Kernighan's law
expressãoprogramação
'Depurar é duas vezes mais difícil do que escrever o código. Portanto, se você escrever o código da forma mais engenhosa possível, você é, por definição, não inteligente o bastante para depurá-lo.'
Brian Kernighan a escreveu com P. J. Plauger em The Elements of Programming Style (1974), e ela é desde então o veredito permanente sobre a esperteza. A lei não proíbe sofisticação; ela a precifica, na capacidade de depuração do seu eu-futuro às 3 da manhã. A pergunta mais útil do code review é a lei de Kernighan na forma interrogativa: vamos entender isto daqui a seis meses?
Depurar é duas vezes mais difícil que escrever o código, então, se você escrever o código do jeito mais engenhoso possível, você é, por definição, inteligente de menos para depurá-lo. A formulação de Brian Kernighan é um aviso dirigido especificamente a programadores capazes, já que os incapazes nunca iriam escrever a versão engenhosa.
O raciocínio é sobre folga cognitiva, e não sobre habilidade. Escrevendo código, você segura a intenção inteira na cabeça e cada linha faz sentido conforme sai. Depurando, você chega sem esse contexto, muitas vezes meses depois e possivelmente não como a mesma pessoa, e precisa reconstruir a intenção a partir do artefato. Código engenhoso é exatamente aquele cuja intenção é mais difícil de reconstruir.
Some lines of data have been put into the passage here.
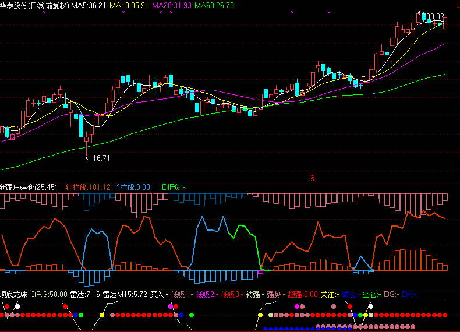Click the MA5:36.21 moving average label
The width and height of the screenshot is (460, 332).
tap(89, 5)
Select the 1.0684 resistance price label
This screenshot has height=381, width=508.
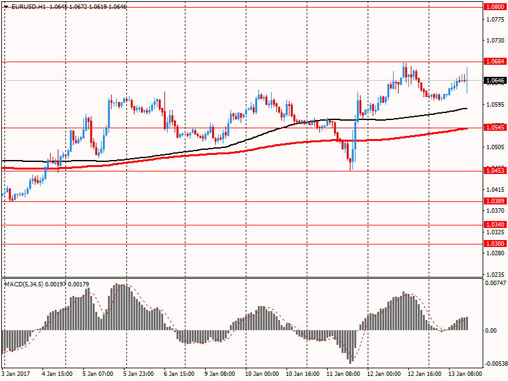tap(495, 62)
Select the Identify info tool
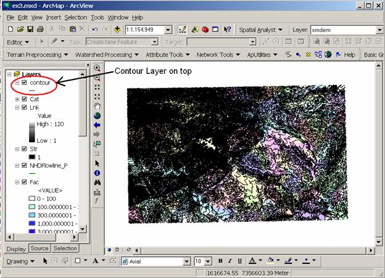The image size is (385, 278). (x=97, y=173)
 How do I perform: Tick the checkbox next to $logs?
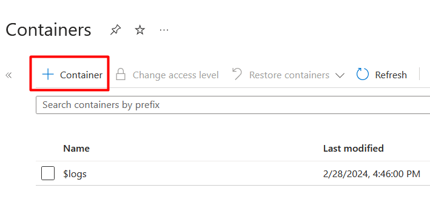coord(48,173)
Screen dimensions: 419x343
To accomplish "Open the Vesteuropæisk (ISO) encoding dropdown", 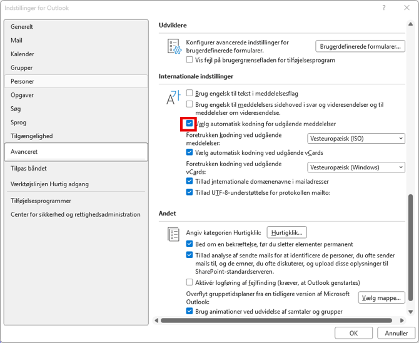I will point(356,139).
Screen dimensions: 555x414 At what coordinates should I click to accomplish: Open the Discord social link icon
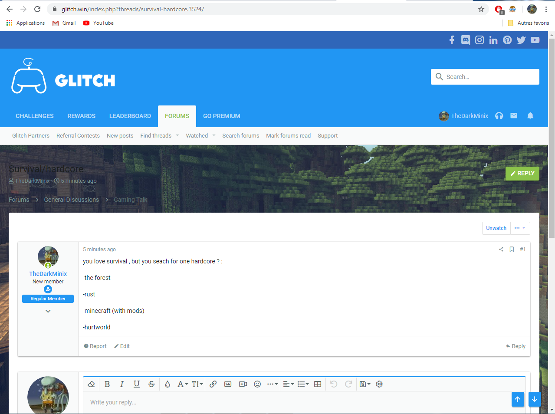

A consequência prática é preferir soluções entediantes, o que é genuinamente difícil de sustentar, porque código engenhoso é mais satisfatório de escrever e parece mais impressionante na revisão. O reenquadramento que ajuda é que você não escreve para o compilador nem para o leitor de hoje, escreve para quem vai depurar isso às três da manhã durante um incidente, e a inteligência disponível daquela pessoa naquele momento é bem menor que a sua agora.